According to Ms Kay, it is a comparison that is inevitable but also unfair. She says: "Diana would be 45 now but instead she's like Marilyn Monroe, eternally youthful in our memory.

"She's never going to grow old, no matter how gracefully. She has taken on a myth-like status and that's impossible to compete with.

"For Diana, fashion was something different.

"A huge part of her confidence came from her wardrobe. She married at 19 and she wasn't sure if her husband loved her.

"Psychologically, she got a large part of her self-esteem from the public and that relied on her image as the fairy-tale princess.

"If you look back at Diana's style before all the headlines, she didn't have much fashion sense – all those sheep jumpers, velvet jackets and penny loafers.

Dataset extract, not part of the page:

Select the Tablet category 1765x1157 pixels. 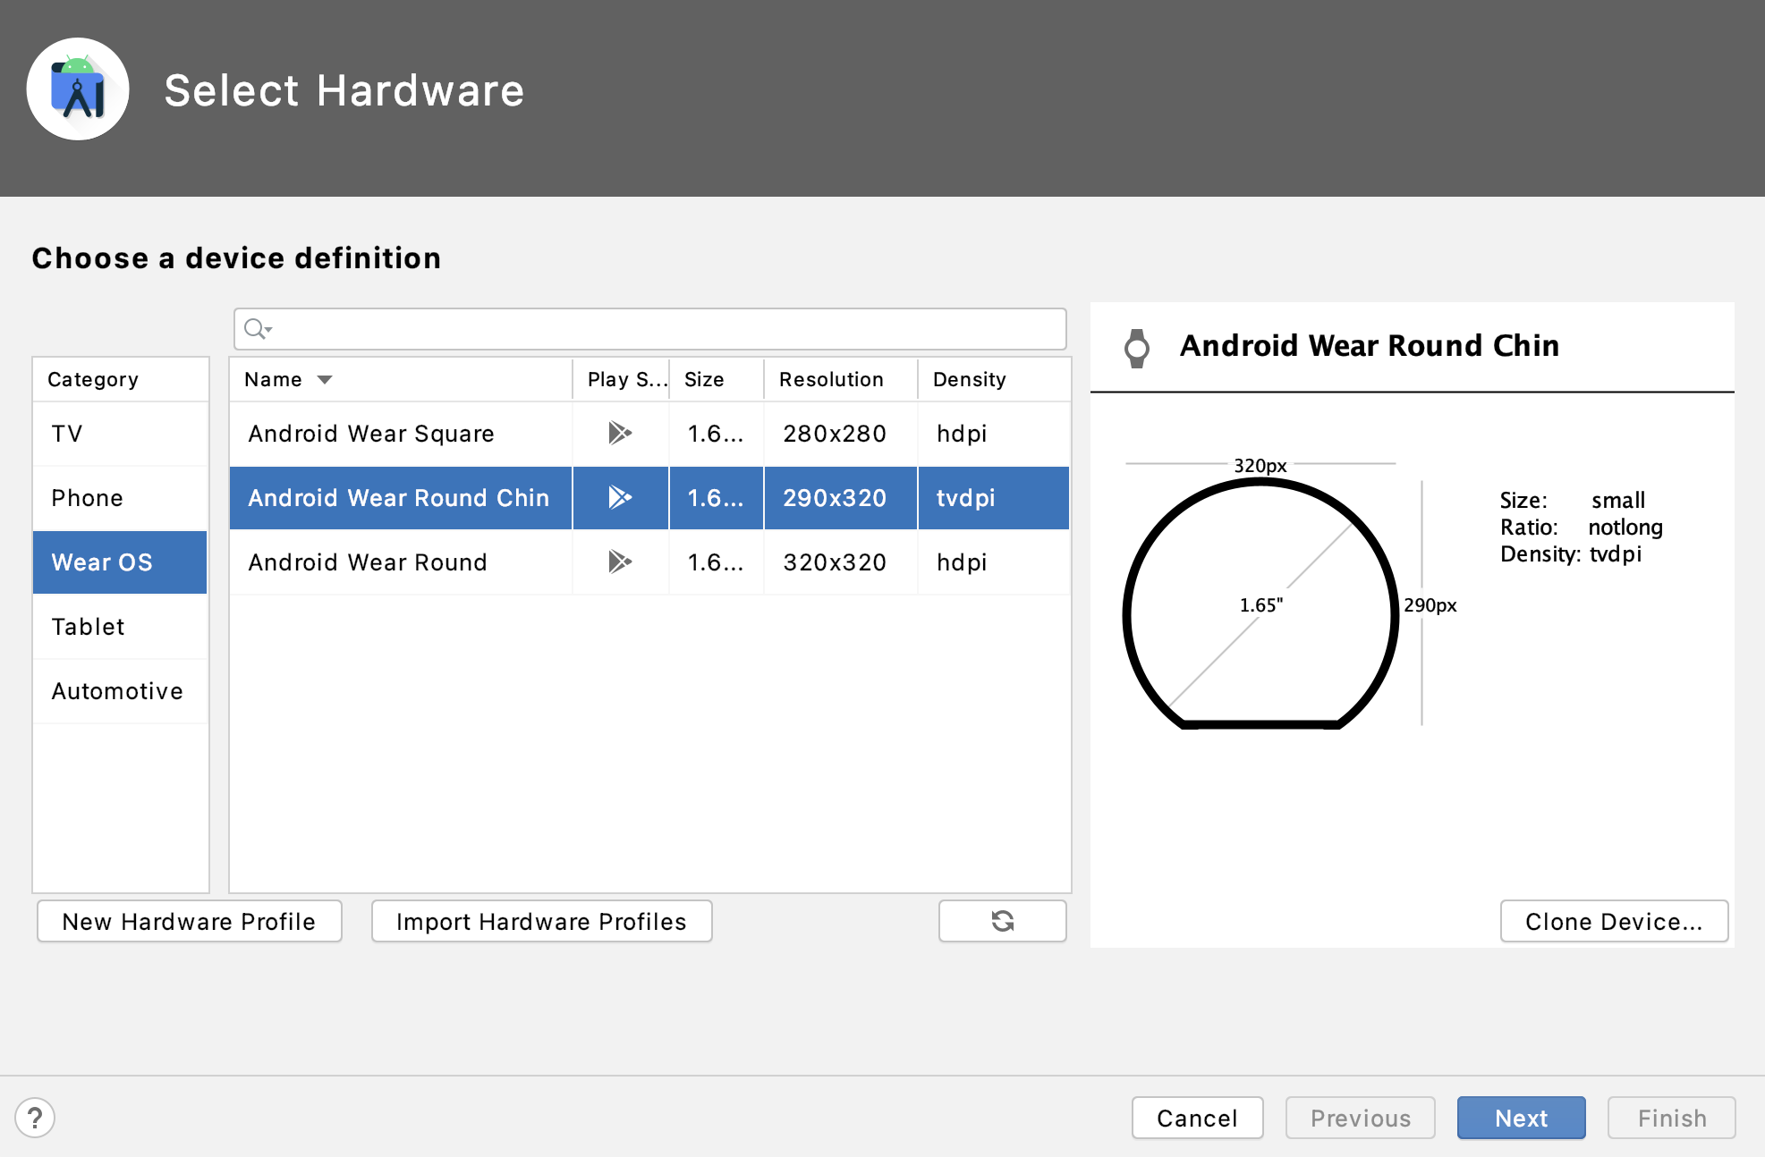click(x=88, y=627)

"It was a typical Sloane Ranger's uniform. She was a gauche teenager who was made over from a very young age.

"Camilla, on the other hand, has had a life – a marriage, children and now grandchildren – and her style should reflect that.

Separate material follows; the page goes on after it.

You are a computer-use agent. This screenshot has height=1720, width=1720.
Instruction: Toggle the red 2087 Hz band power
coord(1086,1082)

"Diana was an icon but I think Camilla has now developed a look that is not just appropriate but which is a great success."

The Duchess, who turned 60 in July, has also made other subtle changes to her appearance.

She has gradually dyed her once-grey hair a soft Hollywood blonde.

And her bobbed Farrah Fawcett flick and sweeping curls have now become a true signature look.

The new importance that is now placed on Camilla's appearance is evident in the couple's entourage.

A team of 16 – not including the large security staff – are with Charles and Camilla in Uganda. They include two officials dedicated to the Duchess – her private secretary Joy Camm, 51, a former sister at St Bartholomew's Hospital in London, and a personal dresser.

Also there is her hairdresser, Hugh Green, 61, who opts for a "simple" style with her, "but in doing so it must be simple and stunning at the same time".

This simple style costs her about £3,000 every month.

And before every public engagement, Camilla has her face attended to by Julia Biddlecombe, a professional make-up artist who charges £500 a session and likes to give her a dewy radiance – using a foundation with "light-reflecting particles" rather than a more severe matt look – which is completed by glossy brown eyeshadow and rose lipgloss.

They may be small, seemingly insignificant details but they are all part of a wider issue. To some it might just be clothes.

But to seasoned Royal watchers, it is clear that Camilla is finally ready to take on a much more stately role.


Queen mum

There was a time when she wouldn't have been seen in anything but a simple string of freshwater pearls. But now the Duchess of Cornwall has suddenly become the Queen of Bling.

On Friday, at the Queen's Banquet for the Commonwealth Heads of Government in Kampala, Camilla, right, wore an opulent diamond necklace loaned to her by the Queen from the Royal Jewellery Collection and said to be worth tens of millions of pounds.

It was last worn by the Queen Mother, above, in one of the final pictures taken of her before her death on March 30, 2002.

Famed for her love of the finer things in life, even she thought three strands of diamonds enough, just as she did when she wore it to a similar state banquet nearly 60 years ago.

Camilla, on the other hand, opted for the full five strands – and wasn't too shy to accompany it with the Queen Mother's Boucheron tiara and a pair of heavy drop diamond earrings.